2. Dredging & Reclamation: Datiware engages in dredging activities essential for maintaining navigable depths in ports and inland waterways. This business module is critical for the expansion of existing port facilities and the reclamation of land for coastal industrial zones.
3. Marine Logistics & Equipment Leasing: The company manages a portfolio of marine assets and equipment. This includes leasing barges, tugs, and other specialized vessels to port authorities and private terminal operators. By providing "infrastructure-as-a-service," Datiware ensures steady cash flow through long-term lease agreements.

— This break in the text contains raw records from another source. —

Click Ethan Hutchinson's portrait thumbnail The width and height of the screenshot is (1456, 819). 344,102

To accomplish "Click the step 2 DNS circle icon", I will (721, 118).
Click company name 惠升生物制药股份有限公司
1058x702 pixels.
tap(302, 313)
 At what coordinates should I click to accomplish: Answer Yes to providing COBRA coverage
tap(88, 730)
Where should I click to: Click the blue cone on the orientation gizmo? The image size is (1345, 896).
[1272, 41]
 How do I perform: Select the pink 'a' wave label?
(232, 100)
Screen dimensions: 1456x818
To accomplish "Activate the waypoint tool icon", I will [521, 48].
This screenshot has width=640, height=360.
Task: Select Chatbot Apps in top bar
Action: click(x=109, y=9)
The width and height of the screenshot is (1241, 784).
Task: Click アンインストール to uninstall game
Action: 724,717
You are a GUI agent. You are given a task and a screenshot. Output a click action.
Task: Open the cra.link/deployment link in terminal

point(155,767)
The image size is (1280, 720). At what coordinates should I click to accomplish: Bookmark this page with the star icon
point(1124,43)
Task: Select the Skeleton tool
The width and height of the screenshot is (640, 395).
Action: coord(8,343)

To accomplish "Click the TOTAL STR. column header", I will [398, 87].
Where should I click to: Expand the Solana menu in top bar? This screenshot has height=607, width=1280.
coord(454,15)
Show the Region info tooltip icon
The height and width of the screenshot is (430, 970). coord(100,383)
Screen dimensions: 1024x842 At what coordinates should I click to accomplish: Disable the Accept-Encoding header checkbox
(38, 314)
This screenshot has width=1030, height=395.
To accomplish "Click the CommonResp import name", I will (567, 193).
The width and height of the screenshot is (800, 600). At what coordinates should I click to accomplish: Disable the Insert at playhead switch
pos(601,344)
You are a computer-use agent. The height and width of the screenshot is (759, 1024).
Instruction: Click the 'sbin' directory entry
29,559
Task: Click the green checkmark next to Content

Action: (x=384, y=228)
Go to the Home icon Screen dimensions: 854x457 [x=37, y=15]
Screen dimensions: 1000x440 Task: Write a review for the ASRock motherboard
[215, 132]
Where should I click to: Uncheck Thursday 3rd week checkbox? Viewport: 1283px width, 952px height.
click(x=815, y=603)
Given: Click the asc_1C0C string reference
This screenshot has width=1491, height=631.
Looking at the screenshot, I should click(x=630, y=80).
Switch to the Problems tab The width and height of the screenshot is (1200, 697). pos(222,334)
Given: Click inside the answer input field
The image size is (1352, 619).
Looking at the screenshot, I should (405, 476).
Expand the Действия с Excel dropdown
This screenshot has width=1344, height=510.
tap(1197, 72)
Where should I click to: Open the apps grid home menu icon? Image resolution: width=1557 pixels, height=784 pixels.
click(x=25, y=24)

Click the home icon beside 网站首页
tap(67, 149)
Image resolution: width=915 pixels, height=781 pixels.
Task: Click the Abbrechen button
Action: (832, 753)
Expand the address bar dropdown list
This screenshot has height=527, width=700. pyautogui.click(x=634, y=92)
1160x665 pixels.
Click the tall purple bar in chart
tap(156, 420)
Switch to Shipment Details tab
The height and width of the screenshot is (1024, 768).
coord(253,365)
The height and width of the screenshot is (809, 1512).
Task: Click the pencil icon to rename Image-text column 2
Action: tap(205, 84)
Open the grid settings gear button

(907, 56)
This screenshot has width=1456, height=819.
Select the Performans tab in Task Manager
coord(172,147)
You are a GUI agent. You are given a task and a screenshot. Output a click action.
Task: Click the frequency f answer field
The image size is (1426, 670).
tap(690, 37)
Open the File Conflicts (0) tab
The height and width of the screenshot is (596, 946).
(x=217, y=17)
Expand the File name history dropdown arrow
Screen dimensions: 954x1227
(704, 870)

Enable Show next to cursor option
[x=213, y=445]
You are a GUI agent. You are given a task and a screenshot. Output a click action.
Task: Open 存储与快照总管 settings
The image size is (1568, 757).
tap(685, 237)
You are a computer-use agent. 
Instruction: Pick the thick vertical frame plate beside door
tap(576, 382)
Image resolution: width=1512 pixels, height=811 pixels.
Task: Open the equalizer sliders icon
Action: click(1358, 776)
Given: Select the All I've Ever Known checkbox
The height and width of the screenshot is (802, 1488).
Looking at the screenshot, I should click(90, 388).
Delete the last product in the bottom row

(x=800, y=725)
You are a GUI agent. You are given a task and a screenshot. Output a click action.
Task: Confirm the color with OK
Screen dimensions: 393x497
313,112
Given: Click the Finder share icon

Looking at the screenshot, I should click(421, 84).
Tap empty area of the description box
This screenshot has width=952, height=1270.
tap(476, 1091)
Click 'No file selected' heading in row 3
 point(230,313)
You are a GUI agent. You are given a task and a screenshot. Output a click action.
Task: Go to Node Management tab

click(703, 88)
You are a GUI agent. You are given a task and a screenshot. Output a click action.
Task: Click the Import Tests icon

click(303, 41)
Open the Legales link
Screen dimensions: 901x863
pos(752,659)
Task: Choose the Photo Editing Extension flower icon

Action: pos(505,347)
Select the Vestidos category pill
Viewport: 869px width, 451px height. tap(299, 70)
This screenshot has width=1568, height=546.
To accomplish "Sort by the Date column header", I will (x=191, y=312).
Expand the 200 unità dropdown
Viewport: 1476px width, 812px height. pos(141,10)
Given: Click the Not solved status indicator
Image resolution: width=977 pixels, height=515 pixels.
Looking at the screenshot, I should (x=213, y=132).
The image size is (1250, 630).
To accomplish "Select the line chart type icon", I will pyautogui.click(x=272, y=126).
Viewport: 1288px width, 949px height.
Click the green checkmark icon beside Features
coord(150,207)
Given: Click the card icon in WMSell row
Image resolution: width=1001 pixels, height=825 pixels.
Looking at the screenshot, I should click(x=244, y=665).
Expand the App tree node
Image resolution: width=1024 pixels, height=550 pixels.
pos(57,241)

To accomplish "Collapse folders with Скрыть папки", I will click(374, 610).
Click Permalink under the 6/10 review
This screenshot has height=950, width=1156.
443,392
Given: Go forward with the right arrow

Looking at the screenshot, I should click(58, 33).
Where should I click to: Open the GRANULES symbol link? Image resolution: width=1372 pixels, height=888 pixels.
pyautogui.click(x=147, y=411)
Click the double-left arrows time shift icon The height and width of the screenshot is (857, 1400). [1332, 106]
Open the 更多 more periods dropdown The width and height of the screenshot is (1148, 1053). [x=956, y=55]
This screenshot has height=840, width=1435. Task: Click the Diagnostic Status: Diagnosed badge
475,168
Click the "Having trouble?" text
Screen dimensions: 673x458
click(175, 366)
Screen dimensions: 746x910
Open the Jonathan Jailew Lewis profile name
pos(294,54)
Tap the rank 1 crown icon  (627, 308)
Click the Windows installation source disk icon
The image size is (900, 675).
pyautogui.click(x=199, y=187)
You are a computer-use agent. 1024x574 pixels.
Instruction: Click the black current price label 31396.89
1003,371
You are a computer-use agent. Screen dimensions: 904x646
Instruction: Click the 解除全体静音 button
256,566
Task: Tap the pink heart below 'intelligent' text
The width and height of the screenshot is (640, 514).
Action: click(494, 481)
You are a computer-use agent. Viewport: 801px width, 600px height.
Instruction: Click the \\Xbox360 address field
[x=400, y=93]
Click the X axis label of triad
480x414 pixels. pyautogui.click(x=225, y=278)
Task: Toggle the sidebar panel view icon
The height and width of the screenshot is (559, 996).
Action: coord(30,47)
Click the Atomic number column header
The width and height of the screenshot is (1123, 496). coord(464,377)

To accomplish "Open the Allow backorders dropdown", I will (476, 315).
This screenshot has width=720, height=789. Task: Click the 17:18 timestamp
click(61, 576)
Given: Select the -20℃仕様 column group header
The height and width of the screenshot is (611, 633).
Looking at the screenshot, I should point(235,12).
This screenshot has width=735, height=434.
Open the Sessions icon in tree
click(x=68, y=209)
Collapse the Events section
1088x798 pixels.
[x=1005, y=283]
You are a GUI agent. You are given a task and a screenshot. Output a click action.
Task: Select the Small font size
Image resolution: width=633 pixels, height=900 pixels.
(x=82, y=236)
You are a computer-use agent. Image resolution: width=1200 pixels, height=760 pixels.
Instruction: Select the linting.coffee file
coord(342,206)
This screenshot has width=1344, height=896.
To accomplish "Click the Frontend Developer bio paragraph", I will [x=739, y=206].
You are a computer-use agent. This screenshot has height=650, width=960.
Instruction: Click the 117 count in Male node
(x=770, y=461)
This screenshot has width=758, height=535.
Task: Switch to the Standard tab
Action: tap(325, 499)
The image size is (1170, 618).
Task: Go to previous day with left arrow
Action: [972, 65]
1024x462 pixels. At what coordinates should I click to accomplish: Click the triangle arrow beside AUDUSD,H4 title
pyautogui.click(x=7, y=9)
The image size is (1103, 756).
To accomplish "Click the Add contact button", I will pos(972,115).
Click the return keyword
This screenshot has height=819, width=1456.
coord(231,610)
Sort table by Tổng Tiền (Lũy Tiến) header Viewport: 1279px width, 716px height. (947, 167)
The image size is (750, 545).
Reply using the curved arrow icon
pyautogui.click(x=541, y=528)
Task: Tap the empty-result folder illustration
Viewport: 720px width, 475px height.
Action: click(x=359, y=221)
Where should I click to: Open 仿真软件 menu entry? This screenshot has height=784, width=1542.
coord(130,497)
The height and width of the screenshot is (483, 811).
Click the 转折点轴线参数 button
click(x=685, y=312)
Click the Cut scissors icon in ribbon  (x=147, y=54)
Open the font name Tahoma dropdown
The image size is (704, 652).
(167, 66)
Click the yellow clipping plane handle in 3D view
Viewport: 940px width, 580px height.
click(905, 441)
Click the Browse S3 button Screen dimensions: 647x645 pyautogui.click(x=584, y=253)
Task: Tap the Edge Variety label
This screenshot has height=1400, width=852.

4. Ship Repair & Maintenance: To provide a holistic maritime solution, the company offers maintenance services for small to medium-sized vessels, ensuring operational efficiency for its own fleet and third-party clients.
Business Model Characteristics
Capital Intensive & Asset-Heavy: The business model relies on the ownership and operation of high-value maritime assets. Revenue is generated through project execution, service contracts, and asset leasing.
B2B and B2G Focus: Datiware primarily serves government port authorities and large-scale private industrial players. Its revenue streams are often tied to long-term infrastructure projects or government-backed maritime initiatives.
Core Competitive Moat
Geographic Advantage: Being based in India, a country with a coastline of over 7,500 km, Datiware is positioned in a high-demand market. Its local expertise in navigating Indian maritime regulations and environmental clearances provides a significant barrier to entry for foreign competitors.
Technical Specialization: The specialized nature of maritime construction and dredging requires specific engineering expertise and high-cost machinery, creating a niche market where few small-to-mid-cap companies operate successfully.
Latest Strategic Layout
According to recent corporate filings (2024-2025), Datiware is increasingly focusing on "Green Port" initiatives. The company is exploring the integration of sustainable technologies in its dredging operations and looking to expand its footprint in the Inland Waterways sector, aligning with the Government of India's Sagarmala Project and Maritime India Vision 2030.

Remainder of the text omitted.